Explanation: **Explanation:** The reduction of serum complement levels (hypocomplementemia) in renal disease indicates the activation of the complement cascade via either the classical or alternative pathway. **Why D is Correct:** **Membranoproliferative Glomerulonephritis (MPGN)** is a classic "hypocomplementemic" glomerular disease. [1], [2] * **MPGN Type I:** Primarily involves the classical pathway (low C3 and C4) due to immune complex deposition. [2] * **MPGN Type II (Dense Deposit Disease):** Involves the alternative pathway (low C3, normal C4). [1] It is associated with **C3 Nephritic Factor**, an autoantibody that stabilizes C3 convertase, leading to continuous C3 consumption. [1] **Why Other Options are Incorrect:** * **A, B, and C (MCD, MN, FSGS):** These are primarily **nephrotic syndromes** where the pathogenesis does not involve significant systemic complement consumption. While Membranous Nephropathy involves the formation of the Membrane Attack Complex (C5b-9) in situ, it does not typically result in decreased *serum* complement levels. [3] **High-Yield Clinical Pearls for NEET-PG:** To quickly solve "Low Complement" questions, remember the mnemonic **"MAP"**: 1. **M** – **M**PGN (Types I and II) 2. **A** – **A**cute Post-Streptococcal Glomerulonephritis (PSGN) - (C3 returns to normal in 6-8 weeks). [3] 3. **P** – **P**roliferative Lupus Nephritis (SLE). *Other causes include Subacute Bacterial Endocarditis (SBE) and Cryoglobulinemia.* **Key Distinction:** * **Low C3 + Low C4:** Suggests Classical Pathway (SLE, MPGN Type I). * **Low C3 + Normal C4:** Suggests Alternative Pathway (PSGN, MPGN Type II/Dense Deposit Disease). [1] **References:** [1] Cross SS. Underwood's Pathology: A Clinical Approach. 6th ed.

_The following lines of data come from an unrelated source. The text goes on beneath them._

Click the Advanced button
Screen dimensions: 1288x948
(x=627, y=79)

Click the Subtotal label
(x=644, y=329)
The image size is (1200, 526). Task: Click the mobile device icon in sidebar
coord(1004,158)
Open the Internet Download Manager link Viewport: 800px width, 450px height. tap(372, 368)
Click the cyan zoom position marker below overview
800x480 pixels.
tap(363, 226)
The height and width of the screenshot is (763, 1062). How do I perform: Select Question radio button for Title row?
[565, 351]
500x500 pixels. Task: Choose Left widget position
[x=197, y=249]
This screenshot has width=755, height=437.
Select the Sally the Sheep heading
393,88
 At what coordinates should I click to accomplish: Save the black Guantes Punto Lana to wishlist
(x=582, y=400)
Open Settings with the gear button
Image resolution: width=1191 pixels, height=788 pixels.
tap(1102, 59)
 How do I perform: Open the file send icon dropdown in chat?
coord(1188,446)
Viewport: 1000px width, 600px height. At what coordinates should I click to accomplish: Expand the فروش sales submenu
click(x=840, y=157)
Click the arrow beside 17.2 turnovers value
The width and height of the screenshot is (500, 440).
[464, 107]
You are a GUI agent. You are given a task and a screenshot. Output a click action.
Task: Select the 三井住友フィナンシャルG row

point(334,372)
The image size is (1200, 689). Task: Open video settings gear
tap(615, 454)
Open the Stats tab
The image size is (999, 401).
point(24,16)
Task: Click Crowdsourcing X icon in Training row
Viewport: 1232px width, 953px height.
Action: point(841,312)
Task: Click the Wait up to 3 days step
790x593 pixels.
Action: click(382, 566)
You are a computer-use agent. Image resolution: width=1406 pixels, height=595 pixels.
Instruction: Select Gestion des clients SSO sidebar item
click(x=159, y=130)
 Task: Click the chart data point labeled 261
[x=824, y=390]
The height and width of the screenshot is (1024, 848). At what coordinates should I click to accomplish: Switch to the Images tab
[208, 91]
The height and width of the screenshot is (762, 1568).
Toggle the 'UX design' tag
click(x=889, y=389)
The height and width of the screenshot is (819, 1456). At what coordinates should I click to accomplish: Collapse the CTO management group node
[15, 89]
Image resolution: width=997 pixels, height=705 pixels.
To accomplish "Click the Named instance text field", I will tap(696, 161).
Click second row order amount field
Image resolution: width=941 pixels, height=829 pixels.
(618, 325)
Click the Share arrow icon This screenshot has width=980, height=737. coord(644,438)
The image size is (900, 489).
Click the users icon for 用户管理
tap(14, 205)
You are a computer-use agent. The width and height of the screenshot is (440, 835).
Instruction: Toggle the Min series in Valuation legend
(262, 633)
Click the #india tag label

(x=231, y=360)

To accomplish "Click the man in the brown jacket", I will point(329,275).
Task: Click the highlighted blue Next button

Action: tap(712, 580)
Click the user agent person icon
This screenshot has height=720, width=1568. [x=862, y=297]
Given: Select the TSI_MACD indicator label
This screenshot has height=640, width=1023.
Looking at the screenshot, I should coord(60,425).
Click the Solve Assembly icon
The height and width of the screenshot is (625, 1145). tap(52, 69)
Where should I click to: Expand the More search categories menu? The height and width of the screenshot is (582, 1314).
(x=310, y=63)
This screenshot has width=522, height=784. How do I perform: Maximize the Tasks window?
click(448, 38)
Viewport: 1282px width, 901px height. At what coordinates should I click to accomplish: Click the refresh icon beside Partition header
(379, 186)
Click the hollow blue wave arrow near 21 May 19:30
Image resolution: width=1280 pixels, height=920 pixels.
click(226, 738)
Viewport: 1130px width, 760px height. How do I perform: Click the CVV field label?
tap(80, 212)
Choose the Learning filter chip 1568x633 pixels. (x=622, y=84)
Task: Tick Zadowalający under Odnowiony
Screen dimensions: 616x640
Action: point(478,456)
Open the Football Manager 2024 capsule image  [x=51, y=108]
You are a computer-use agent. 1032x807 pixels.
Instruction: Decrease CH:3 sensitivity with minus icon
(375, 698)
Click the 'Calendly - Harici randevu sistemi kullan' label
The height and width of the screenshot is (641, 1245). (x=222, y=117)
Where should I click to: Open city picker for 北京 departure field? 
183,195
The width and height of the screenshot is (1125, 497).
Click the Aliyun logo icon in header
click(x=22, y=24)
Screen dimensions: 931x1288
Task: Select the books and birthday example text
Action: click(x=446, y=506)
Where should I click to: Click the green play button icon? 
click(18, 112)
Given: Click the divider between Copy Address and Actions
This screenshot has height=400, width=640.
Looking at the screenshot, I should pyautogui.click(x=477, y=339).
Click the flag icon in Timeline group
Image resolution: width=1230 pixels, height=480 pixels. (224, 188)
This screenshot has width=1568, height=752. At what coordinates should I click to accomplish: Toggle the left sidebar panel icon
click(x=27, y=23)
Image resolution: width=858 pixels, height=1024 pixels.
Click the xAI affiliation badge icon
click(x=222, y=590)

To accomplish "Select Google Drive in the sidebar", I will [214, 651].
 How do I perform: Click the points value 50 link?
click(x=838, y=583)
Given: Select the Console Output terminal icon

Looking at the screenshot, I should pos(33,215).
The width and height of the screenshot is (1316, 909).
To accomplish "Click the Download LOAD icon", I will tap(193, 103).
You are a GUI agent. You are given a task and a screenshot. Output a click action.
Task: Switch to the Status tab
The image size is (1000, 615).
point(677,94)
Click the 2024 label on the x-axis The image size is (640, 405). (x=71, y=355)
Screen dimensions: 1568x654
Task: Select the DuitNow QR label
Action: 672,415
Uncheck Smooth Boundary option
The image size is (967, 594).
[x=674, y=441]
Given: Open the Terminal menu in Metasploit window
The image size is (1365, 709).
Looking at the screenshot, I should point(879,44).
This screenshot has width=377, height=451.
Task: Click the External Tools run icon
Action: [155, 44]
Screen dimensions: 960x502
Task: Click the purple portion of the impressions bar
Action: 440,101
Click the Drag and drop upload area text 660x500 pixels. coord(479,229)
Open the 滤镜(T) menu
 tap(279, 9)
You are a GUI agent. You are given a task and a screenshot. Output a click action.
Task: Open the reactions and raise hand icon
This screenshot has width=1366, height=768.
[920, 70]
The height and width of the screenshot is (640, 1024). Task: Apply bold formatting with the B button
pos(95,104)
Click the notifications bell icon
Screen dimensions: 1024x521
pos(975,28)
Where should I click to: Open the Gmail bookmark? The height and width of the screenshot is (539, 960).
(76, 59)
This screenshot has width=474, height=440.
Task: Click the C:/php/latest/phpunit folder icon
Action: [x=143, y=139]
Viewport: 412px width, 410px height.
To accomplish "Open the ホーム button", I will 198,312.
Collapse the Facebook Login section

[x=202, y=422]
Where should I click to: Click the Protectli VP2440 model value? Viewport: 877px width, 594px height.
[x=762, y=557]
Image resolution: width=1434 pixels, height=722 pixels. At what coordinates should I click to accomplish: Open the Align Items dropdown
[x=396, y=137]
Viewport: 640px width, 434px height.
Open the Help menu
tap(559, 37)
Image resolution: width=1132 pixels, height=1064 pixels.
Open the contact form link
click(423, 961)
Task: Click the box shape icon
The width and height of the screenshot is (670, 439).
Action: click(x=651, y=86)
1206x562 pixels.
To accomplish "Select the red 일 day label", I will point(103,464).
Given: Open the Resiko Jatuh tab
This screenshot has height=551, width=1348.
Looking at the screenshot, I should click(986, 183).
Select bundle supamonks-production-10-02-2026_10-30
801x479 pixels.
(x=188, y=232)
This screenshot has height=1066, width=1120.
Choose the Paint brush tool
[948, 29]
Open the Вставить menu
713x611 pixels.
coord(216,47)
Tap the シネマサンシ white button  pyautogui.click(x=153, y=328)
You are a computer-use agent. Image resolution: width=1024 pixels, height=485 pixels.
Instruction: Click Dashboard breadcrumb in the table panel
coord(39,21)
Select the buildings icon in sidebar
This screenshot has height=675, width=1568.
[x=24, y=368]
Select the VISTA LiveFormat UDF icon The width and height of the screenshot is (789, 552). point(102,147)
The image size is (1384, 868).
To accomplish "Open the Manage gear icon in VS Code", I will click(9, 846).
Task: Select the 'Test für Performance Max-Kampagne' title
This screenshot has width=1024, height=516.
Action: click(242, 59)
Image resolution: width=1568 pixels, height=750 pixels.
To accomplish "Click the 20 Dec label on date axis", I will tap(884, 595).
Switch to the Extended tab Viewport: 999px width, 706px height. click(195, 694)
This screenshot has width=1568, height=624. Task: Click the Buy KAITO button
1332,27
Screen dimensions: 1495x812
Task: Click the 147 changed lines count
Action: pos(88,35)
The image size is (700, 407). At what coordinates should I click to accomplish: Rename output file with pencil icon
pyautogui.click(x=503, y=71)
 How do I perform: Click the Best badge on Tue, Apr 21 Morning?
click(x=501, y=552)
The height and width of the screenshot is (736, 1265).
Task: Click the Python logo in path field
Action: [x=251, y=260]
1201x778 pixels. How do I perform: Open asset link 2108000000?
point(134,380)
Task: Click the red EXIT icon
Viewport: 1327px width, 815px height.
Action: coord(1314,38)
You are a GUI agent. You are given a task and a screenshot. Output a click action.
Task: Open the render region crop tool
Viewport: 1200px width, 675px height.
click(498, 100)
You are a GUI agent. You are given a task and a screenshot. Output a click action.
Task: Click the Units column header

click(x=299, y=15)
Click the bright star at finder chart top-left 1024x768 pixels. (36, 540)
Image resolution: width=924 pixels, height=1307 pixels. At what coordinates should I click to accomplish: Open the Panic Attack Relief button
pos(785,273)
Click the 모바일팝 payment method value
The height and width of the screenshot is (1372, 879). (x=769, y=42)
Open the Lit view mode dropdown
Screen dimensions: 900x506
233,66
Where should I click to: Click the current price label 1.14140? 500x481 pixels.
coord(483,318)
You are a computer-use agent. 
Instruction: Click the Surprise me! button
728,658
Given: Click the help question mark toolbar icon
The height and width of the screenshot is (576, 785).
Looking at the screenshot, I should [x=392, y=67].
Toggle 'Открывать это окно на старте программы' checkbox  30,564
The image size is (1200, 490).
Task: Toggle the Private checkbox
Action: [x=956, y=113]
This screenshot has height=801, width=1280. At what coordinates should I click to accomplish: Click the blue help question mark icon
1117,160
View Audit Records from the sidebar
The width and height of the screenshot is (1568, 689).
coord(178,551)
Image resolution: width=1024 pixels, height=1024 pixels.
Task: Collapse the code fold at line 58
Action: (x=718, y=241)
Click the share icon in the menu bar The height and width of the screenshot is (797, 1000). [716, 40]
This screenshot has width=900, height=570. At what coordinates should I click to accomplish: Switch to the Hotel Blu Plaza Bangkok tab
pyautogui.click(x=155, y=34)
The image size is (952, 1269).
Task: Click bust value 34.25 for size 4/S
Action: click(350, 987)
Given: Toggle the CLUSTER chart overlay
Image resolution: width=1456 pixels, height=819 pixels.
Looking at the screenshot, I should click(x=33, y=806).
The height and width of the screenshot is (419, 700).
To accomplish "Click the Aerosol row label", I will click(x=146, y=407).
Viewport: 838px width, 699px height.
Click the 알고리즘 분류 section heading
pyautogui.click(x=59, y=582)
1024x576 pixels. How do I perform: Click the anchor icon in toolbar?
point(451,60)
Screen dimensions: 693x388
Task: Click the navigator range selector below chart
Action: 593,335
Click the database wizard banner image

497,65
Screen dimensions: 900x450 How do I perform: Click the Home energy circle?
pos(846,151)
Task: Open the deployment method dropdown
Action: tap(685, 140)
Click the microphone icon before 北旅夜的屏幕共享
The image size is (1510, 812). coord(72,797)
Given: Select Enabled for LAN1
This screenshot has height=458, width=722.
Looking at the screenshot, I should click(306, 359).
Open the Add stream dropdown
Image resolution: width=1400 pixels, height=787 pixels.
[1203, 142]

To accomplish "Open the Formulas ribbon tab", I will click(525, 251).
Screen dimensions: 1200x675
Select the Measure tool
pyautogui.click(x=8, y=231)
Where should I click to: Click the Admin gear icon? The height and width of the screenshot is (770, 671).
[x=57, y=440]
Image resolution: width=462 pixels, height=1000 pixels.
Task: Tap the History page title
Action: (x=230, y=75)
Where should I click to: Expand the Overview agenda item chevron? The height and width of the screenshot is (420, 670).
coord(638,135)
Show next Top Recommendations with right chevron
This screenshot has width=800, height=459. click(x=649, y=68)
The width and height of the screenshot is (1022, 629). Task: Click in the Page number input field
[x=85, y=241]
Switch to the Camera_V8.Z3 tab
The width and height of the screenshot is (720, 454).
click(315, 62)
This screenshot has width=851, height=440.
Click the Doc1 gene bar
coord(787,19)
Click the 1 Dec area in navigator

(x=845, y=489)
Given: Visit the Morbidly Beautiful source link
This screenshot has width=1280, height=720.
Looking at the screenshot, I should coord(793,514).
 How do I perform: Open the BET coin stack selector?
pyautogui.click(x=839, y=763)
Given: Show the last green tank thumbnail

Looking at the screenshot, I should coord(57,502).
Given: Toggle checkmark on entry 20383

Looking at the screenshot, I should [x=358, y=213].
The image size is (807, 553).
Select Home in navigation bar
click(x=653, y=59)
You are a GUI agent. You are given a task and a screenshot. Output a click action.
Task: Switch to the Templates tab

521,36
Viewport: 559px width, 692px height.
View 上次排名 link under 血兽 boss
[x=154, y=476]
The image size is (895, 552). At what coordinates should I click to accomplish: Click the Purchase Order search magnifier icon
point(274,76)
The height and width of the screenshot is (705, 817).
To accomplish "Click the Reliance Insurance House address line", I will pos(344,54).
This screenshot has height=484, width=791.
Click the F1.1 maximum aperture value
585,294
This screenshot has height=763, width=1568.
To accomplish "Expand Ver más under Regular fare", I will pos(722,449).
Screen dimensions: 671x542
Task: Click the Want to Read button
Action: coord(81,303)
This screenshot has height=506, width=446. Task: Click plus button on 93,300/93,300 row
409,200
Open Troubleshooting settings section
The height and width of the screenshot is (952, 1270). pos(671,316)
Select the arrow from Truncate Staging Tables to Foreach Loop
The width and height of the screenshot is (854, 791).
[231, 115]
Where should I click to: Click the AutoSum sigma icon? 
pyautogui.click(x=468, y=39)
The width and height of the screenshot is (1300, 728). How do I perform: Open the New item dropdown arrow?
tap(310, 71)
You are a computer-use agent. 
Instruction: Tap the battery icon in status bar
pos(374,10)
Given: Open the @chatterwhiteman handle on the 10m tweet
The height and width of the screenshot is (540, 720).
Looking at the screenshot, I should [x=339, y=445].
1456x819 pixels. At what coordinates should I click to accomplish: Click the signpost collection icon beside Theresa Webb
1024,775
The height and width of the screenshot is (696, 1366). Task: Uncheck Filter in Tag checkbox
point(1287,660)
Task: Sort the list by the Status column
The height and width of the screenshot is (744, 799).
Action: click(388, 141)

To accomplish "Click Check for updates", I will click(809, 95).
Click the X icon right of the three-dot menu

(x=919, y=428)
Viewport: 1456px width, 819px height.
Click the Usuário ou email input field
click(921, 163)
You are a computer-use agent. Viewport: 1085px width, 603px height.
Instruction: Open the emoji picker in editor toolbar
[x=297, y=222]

Common Clinical Problems From Diseases Of The Urinary And Male Genital Tracts, pp. 534-535. [2] Kumar V, Abbas AK, et al.. Robbins and Cotran Pathologic Basis of Disease. 9th ed. The Kidney, pp. 926-927. [3] Kumar V, Abbas AK, et al.. Robbins and Cotran Pathologic Basis of Disease. 9th ed. The Kidney, p. 915.